House Rent received from Children is not a Tax Evasion Device: In a significant ruling, the ITAT Mumbai bench in the case of Md. Hussain Habib Pathan vs. ACIT in ITA No. 4058/Mum/2013 has held that the rent received from unmarried major son and unmarried major daughter of the assessee could not be treated as a tax evasion device if the same is a genuine arrangement for tax savings. Further, the parent is entitled to a deduction for interest on capital borrowed for acquiring the house property since the property has the dual character of being a let out house property as well as a self-occupied house property.


Read the case details.


Case Title

Md. Hussain Habib Pathan v. ACIT 18(2), Mumbai

Court

ITAT, Mumbai Bench, Mumbai

Appeal No./Citation

ITA No. 4058/Mum/2013

Section covered

24(b)

Order Result

Appeal allowed. Decided in favour of assessee.

Date of judgment

05.03.2020


Facts of the case:


The assessee owns a house property in Mumbai. The assessee has paid interest on borrowed capital for the house property of Rs. 21.62 lakh and set-off the same with the rental income of Rs. 9 Lakh and claimed a loss of Rs. 15.32 lakh.

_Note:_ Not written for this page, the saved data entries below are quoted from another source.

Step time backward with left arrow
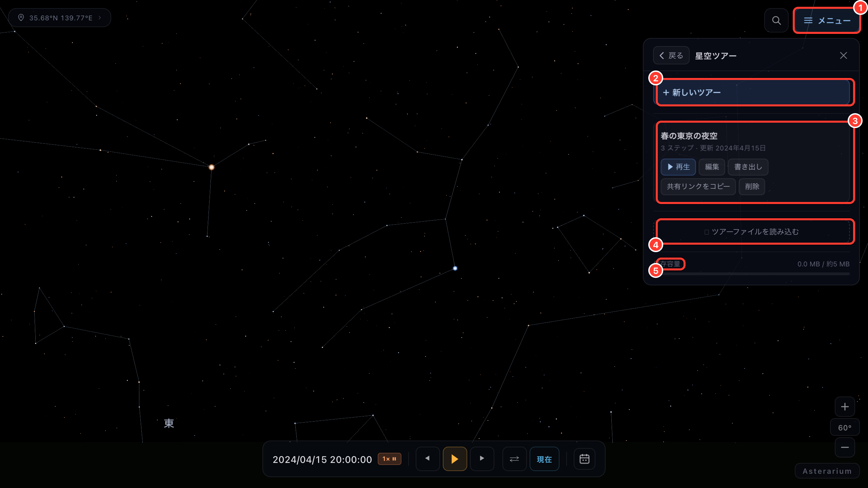868x488 pixels. [428, 459]
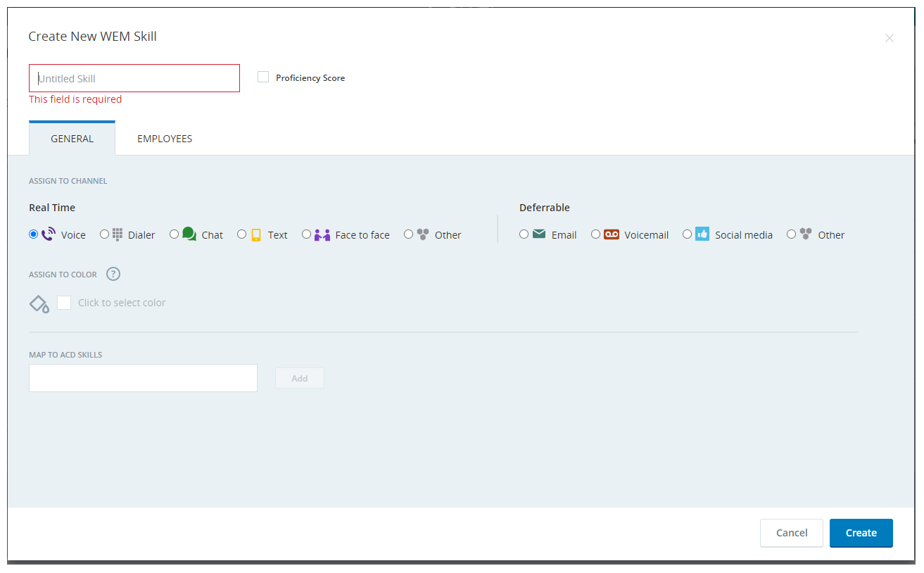Viewport: 924px width, 573px height.
Task: Select the Real Time Other radio button
Action: (409, 234)
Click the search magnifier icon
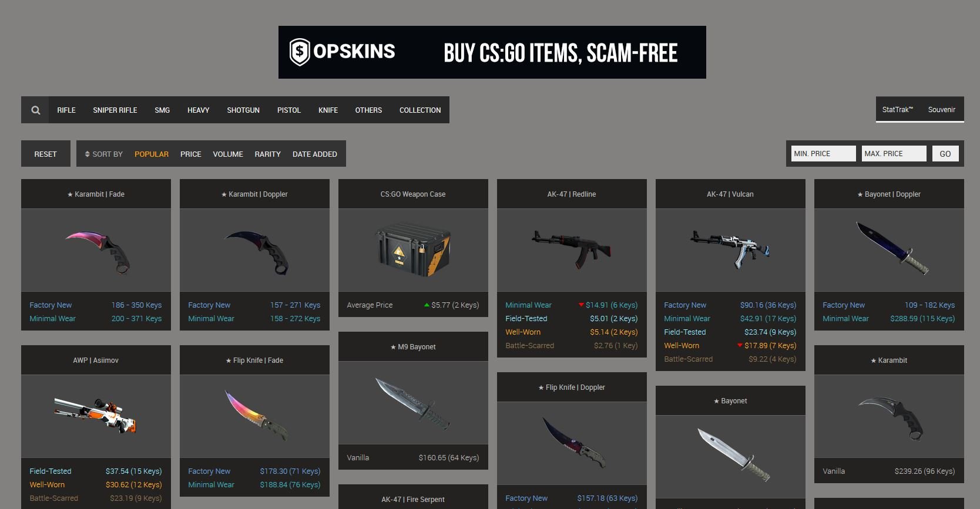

The assessee has earned the rental income from his unmarried major son and unmarried major daughter who are financially independent. However, both the children along with the assessee and other family members of the assessee were residing in the same premises.


The Assessing Officer while framing the assessment order for the AY 2009-10 has held that no parent would charge rent from their children when they are living together in the self-occupied abode. Hence, this arrangement is nothing but a tax-reducing device adopted by the assessee.


The AO, therefore, restricted the claim for deduction of interest u/s 24(b) to Rs. 1,50,000 by treating the house property as self-occupied house property. On appeal to CIT(A), he confirmed the addition made by the AO.


Issues: 

Whether the arrangement of earning rental income from close family members is a tax evasion tool?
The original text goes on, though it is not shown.